The suppressed February 2024 cable, compiled three months after the start of the genocide, drew on United Nations fact-finding missions conducted in January and February. According to former US officials and documents reviewed by Reuters, the report contained graphic firsthand accounts of mass casualties, abandoned bodies, exposed human remains, and what officials described as “catastrophic human needs, particularly for food and safe drinking water.”

The cable was blocked from wider circulation by US Ambassador to "Israel" Jack Lew and his deputy, Stephanie Hallett, who argued the assessment lacked sufficient balance, sources familiar with the matter said. Neither Lew nor Hallett responded to requests for comment.

Gaza warnings suppressed

Former USAID officials told Reuters the report was one of at least five cables sent in early 2024 documenting the rapid collapse of health services, sanitation systems, food access, and social order for Palestinians in Gaza. All five, they said, were either restricted or prevented from reaching senior policymakers.
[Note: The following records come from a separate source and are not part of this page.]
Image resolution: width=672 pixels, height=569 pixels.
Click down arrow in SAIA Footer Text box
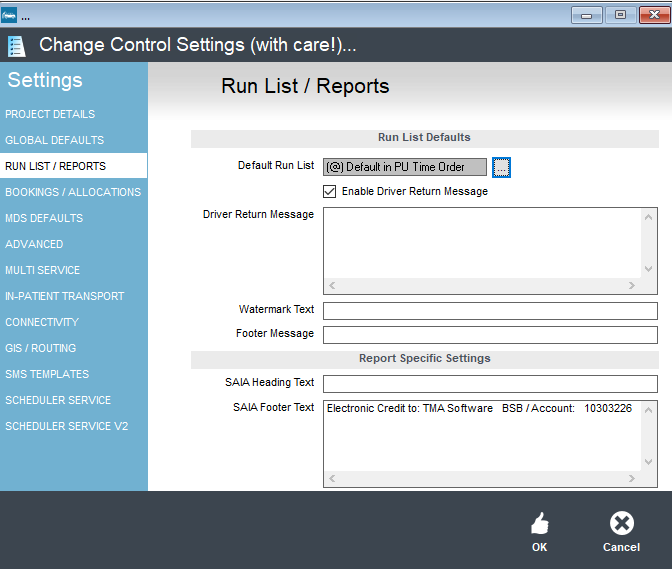point(648,461)
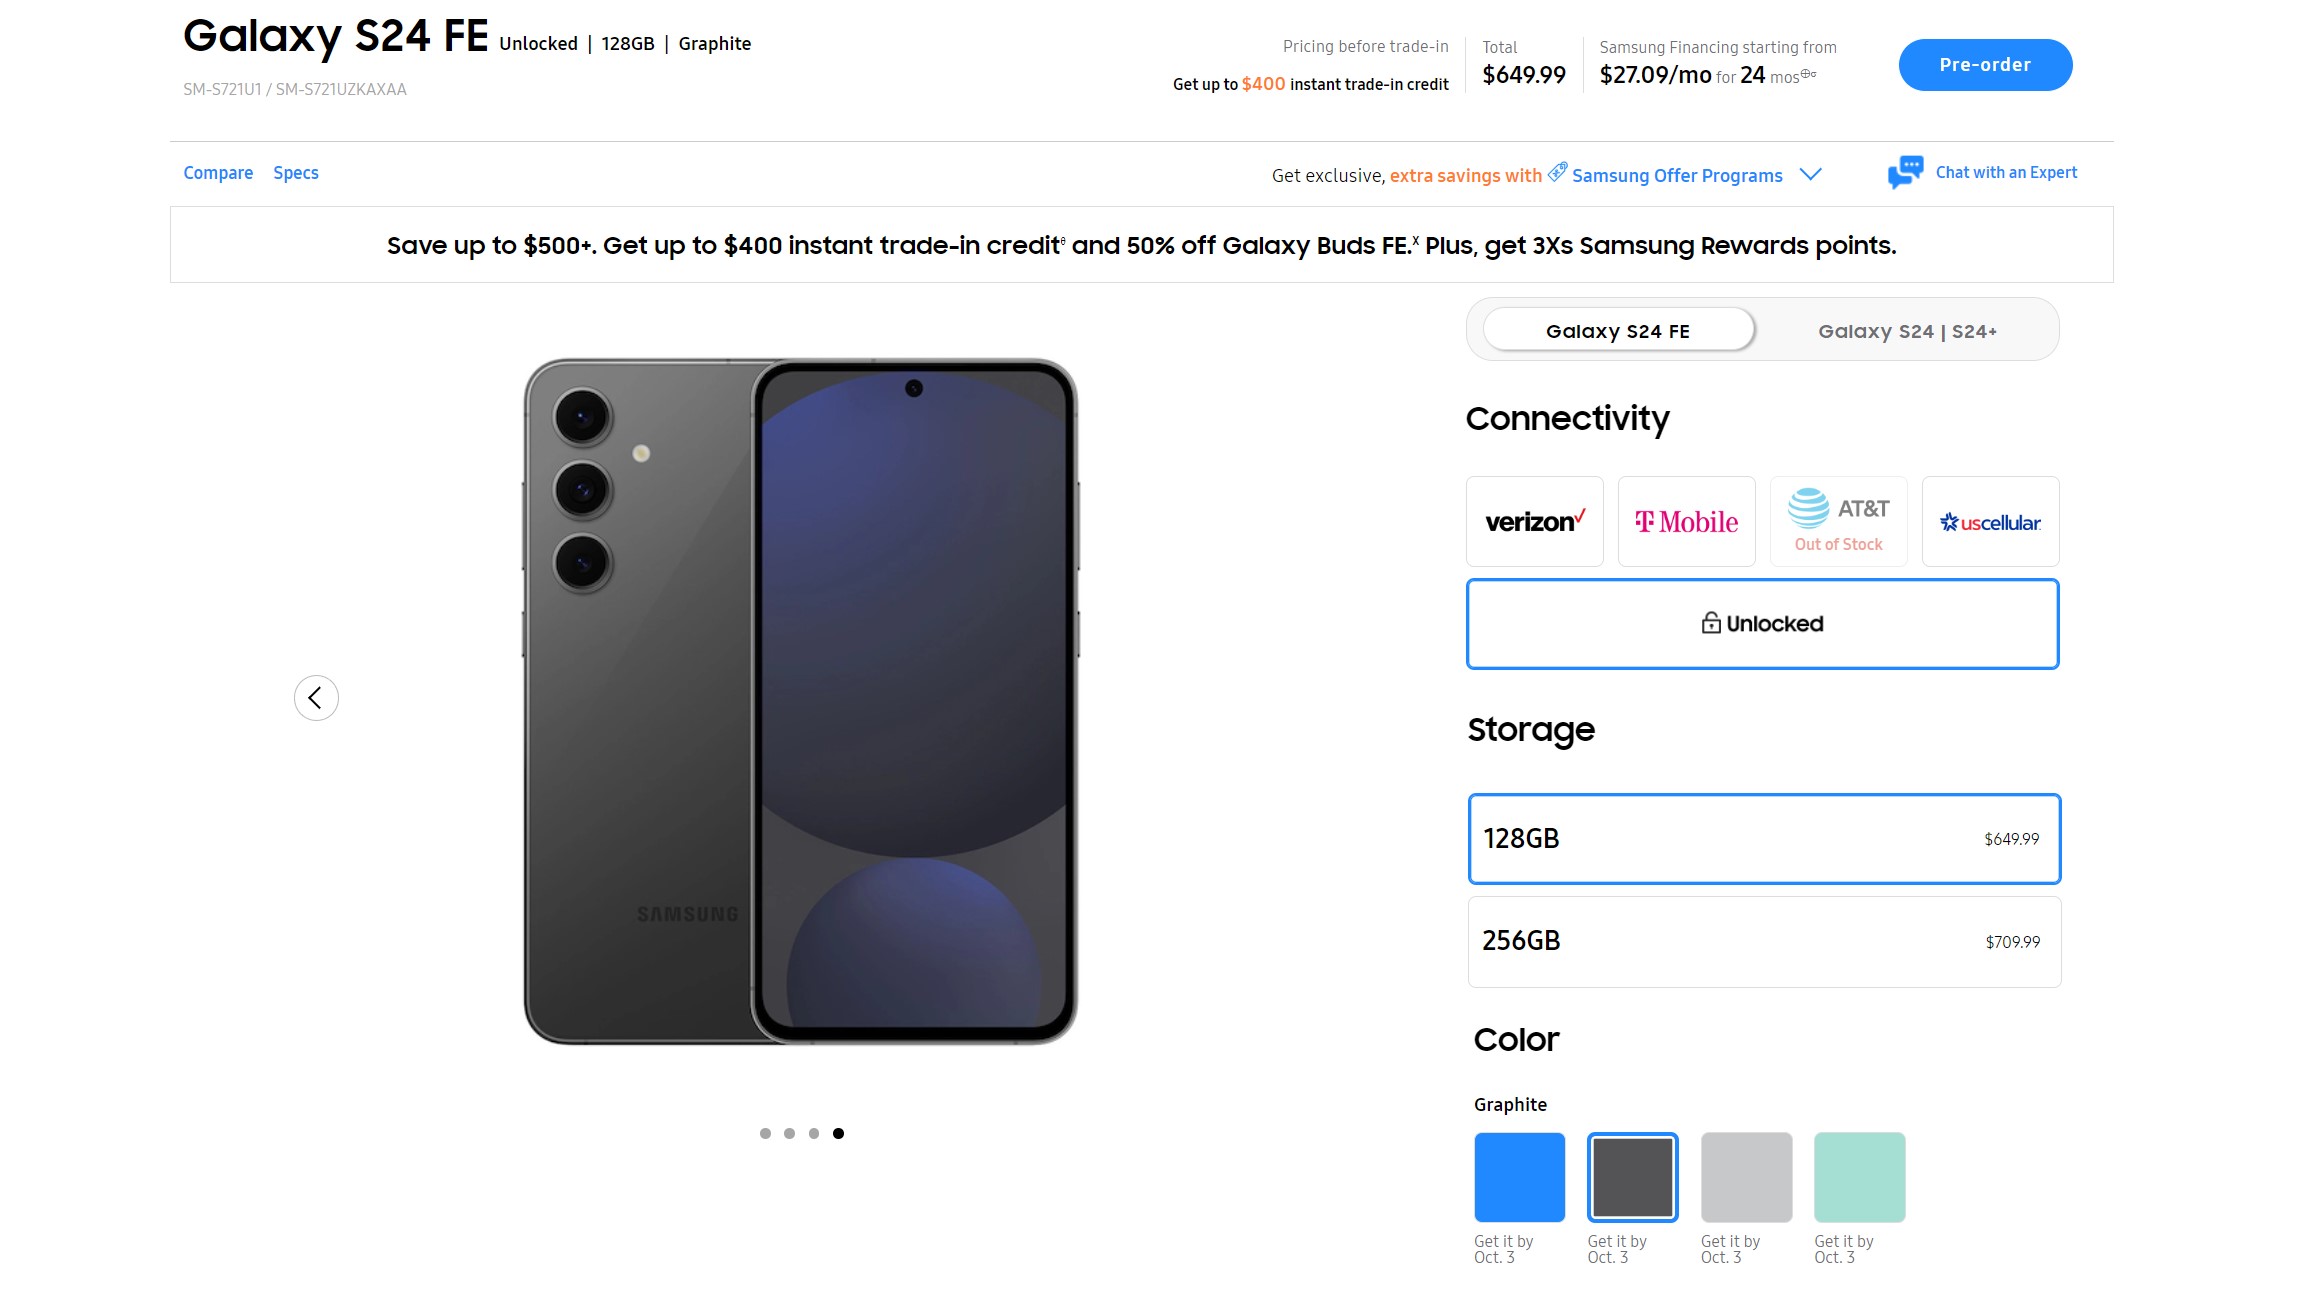Click the Specs link
Image resolution: width=2308 pixels, height=1298 pixels.
295,173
Three former US officials said the descriptions were unusually stark and likely would have commanded immediate attention had they been allowed to circulate within former President Joe Biden’s administration. They added that the cables could have intensified scrutiny of a National Security Memorandum issued that month, which conditioned US military and intelligence assistance on "Israel’s" adherence to international law.

“While cables weren’t the only means of providing humanitarian information ... they would have represented an acknowledgement by the ambassador of the reality of the situation in Gaza,” said Andrew Hall, then a crisis operations specialist for USAID.

Embassy controlled cables

According to Reuters, the US Embassy in occupied al-Quds exercised control over both the language and distribution of most Gaza-related cables, including those originating from other embassies in the region. Former officials said Lew and Hallett frequently argued that the information contained in USAID reports was already available through media coverage.

Although senior US officials were broadly aware of worsening conditions through National Security Council reporting, former officials said restricted access to Gaza meant policymakers were not regularly receiving detailed, firsthand humanitarian assessments. Aid organizations had meanwhile been warning of imminent famine risks.

“Simply put, humanitarian expertise was repeatedly sidelined, blocked, ignored,” a former member of USAID’s Middle East disaster response team told Reuters.

One approved, one blocked

In contrast, the embassy did authorize the wider circulation of a separate January 2024 cable on food insecurity across Gaza, which later appeared in the president’s daily briefing. That report described rising famine risks in the north and severe food shortages elsewhere in the enclave, surprising senior officials by how rapidly conditions had deteriorated.

The February cable on northern Gaza relied on assessments by UN agencies, including UNRWA, the UN Mine Action Service, and the UN Office for the Coordination of Humanitarian Affairs. While it cleared USAID and State Department Palestinian Affairs offices, Hallett ultimately barred its broader release, a move that former officials said would not have occurred without Lew’s approval.

Mounting deaths

The war on Gaza has resulted in more than 71,000 Palestinian deaths, according to Gaza health authorities.

Despite repeated ceasefire efforts, the fighting has continued, deepening humanitarian suffering and political divisions within the United States over its support for "Israel".